C'est bien cela qui va être tranché « d'un ton de président » : on voit toute la virtuosité du fabuliste, son invention et sa fantaisie. Le signifiant « dâ» est un des éléments qui assurent les transitions dans la fable. On le retrouve sous l'accent aux v. 4, 15, 16 (Dandin), 18, 19 et on en saisit des variantes, toujours nasalisées, dans les phonèmes « t » (Perrin, Dandin), « a » (gravement, dépens, en, en, argent). Il y a bien là les caractéristiques de la suavitas que L. Spitzer trouvait chez Horace et La Fontaine.

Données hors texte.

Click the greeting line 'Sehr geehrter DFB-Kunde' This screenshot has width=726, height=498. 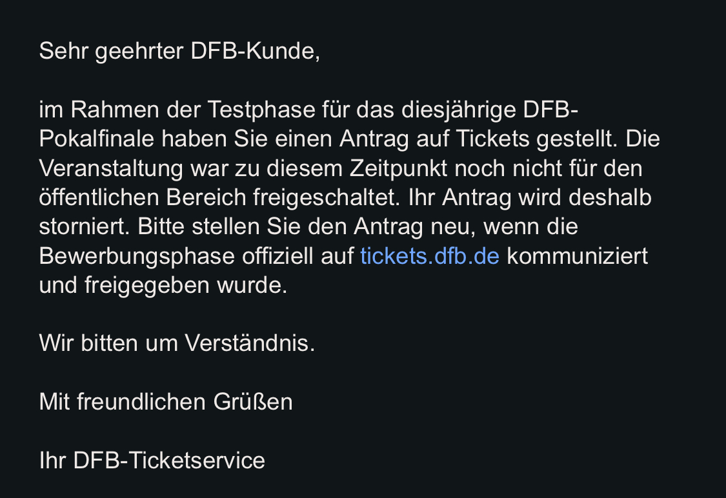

Cette richesse sonore à elle seule démarquerait le ton de La Fontaine, toujours au service de l'humour, de la platitude de Boileau. Notons les plus remarquables des recherches phoniques du texte. L'alternance des rimes féminines et masculines est bien sûr respectée, mais des liaisons sont établies entre elles : la dentale « t » se retrouve comme consonne d'appui aux rimes des v. 1, 2, 3 et 4. L'ensemble « tr » et « rt » unit les rimes des v. 1 , 2, 3. Pour le quatrain suivant, la semi-voyelle et la voyelle sont communes aux rimes masculines et féminines ; la consonne finale de la rime masculine est présente comme consonne d'appui à la première rime féminine : proie/ savoir/Joie/ apercevoir. Cette disposition en miroir de la consonne d'appui n'aurait-elle pas à voir avec une structure du double sous-jacente à la fable : deux plaideurs interchangeables, deux écailles données pour parfaitement égales ? Dans les distiques de rimes plates, les deux adversaires se disputent les rimes comme ils font l'huître : ils se reprennent mutuellement la rime vocalique en « i » sous ses deux variantes masculine et féminine : merci/aussi, vie/sentie. Mais rien n'est lourd : le poète joue de la discordance entre mètre et articulations du dialogue pour donner au premier pèlerin la première rime masculine et la deuxième féminine, au deuxième la deuxième masculine et la première féminine. La distorsion entre mètre, syntaxe et tour de parole est recherchée pour produire un effet de vivacité et d'inattendu qui relance l'intérêt. S'y oppose en revanche le calme imperturbable du quintil et du distique à rimes plates exprimant l'arrêt de « la cour ». Là les deux vers forment une seule phrase, à peine troublée par le rejet de « sans dépens ». La rime riche (écaille/s'en aille) est encore enrichie par le rappel disséminé dans les deux vers de la consonne d'appui : cour, chacun, écaille, qu'en, chacun. La répétition au début du deuxième hémistiche de chacun souligne la cohésion sonore et sémantique des deux vers.